Ironie du sort : presque dix siècles plus tard, Noyers, qui créa la communauté de L’Ile-Bouchard et son église dédiée à St-Gilles, reçoit aujourd’hui le culte dans sa petite église par les prêtres de L’Ile-Bouchard. Peut être juste retour des choses.

Monsieur Panaget

Documents :

« La Touraine Archéologique » D. Rangeard, docteur à Tours (années 1930)

« Mémoire de la Société Archéologique de Touraine » par l’abbé Chevalier – Consultable sur http://gallica.bnf.fr

« Cartulaire de Noyers » de Paul Letort

Dictionnaire Géographique d’Indre et Loire – Ancienne Touraine – J.X. Carré de Busserole 1880.

Le Cartulaire de l’abbaye de Noyers

La ré-éedition en latin par l’Université de Cambridge est disponible en partie en ligne ! http://books.google.fr/

Mais avec une introduction en anglais puis en français !

“Si important pour l’histoire de la Basse-Touraine et du Châtelleraudais, avait, au siècle dernier, attiré l’attention de deux érudits bénédictins qui s’occupaient avec un grand zèle à recueillir de toutes parts les matériaux d’une histoire de la Touraine et d’une histoire du Poitou.

Dom Housseau a copié lui-même ou analysé les pièces les plus intéressantes de cette riche collection, et il y a ajouté une foule de notes extraites du martyrologe-obituaire du monastère ou des chroniques du couvent. Son travail so trouve à la bibliothèque nationale, où André Salmon l’a copié en partie, pour le léguer, avec tous ses autres manuscrits, à la bibliothèque municipale de Tours. M. E. Mabille nous a donné une brève analyse des quarante chartes capitales du même Cartulaire dans son Catalogue analytique de D. Housseau, publié dans le tome XIV des Mémoires de la Société archéologique de Touraine

D’un autre côté, Dom Fonteneau, qui préparait une histoire du Poitou, a fait faire sous ses yeux et collationné avec soin une autre copie du Cartulaire de Noyers, laquelle est aujourd’hui déposée parmi les manuscrits de la bibliothèque municipale de Poitiers.
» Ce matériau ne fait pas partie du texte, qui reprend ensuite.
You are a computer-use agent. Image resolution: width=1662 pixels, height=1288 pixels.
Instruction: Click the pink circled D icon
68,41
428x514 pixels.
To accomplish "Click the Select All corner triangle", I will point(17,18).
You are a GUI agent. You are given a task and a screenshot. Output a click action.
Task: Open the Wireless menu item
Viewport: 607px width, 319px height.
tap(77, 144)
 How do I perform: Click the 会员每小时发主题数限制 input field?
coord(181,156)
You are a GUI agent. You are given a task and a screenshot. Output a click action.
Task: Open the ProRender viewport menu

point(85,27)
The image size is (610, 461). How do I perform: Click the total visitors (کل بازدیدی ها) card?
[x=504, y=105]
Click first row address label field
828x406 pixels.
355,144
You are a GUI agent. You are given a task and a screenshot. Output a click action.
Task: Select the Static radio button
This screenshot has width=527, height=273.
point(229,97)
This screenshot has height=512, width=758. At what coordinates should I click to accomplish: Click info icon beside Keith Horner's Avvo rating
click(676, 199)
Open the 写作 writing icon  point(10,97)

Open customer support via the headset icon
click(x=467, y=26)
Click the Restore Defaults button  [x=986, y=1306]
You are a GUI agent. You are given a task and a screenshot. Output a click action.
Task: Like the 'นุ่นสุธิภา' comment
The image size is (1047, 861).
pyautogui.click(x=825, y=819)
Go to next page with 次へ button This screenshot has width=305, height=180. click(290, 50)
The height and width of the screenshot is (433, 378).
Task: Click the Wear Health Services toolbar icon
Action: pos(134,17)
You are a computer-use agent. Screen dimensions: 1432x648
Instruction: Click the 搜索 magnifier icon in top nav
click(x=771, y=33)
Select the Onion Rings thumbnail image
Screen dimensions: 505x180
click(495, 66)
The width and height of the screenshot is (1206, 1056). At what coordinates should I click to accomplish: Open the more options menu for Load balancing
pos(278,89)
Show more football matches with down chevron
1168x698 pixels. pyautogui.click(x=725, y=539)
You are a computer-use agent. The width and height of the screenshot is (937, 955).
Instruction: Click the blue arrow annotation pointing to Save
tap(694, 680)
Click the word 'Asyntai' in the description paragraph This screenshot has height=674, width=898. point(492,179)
Quant au Cartulaire original, il paraît avoir été détruit à la Révolution, comme tant d’autres documents historiques. D’après les notes de D. Fonteneau, il aurait été écrit à la fin du XIIe siècle ou au commencement du XIIIe et dans cet état primitif, il se serait composé d’environ 650 chartes, auxquelles plusieurs autres pièces avaient été ajoutées postérieurement.”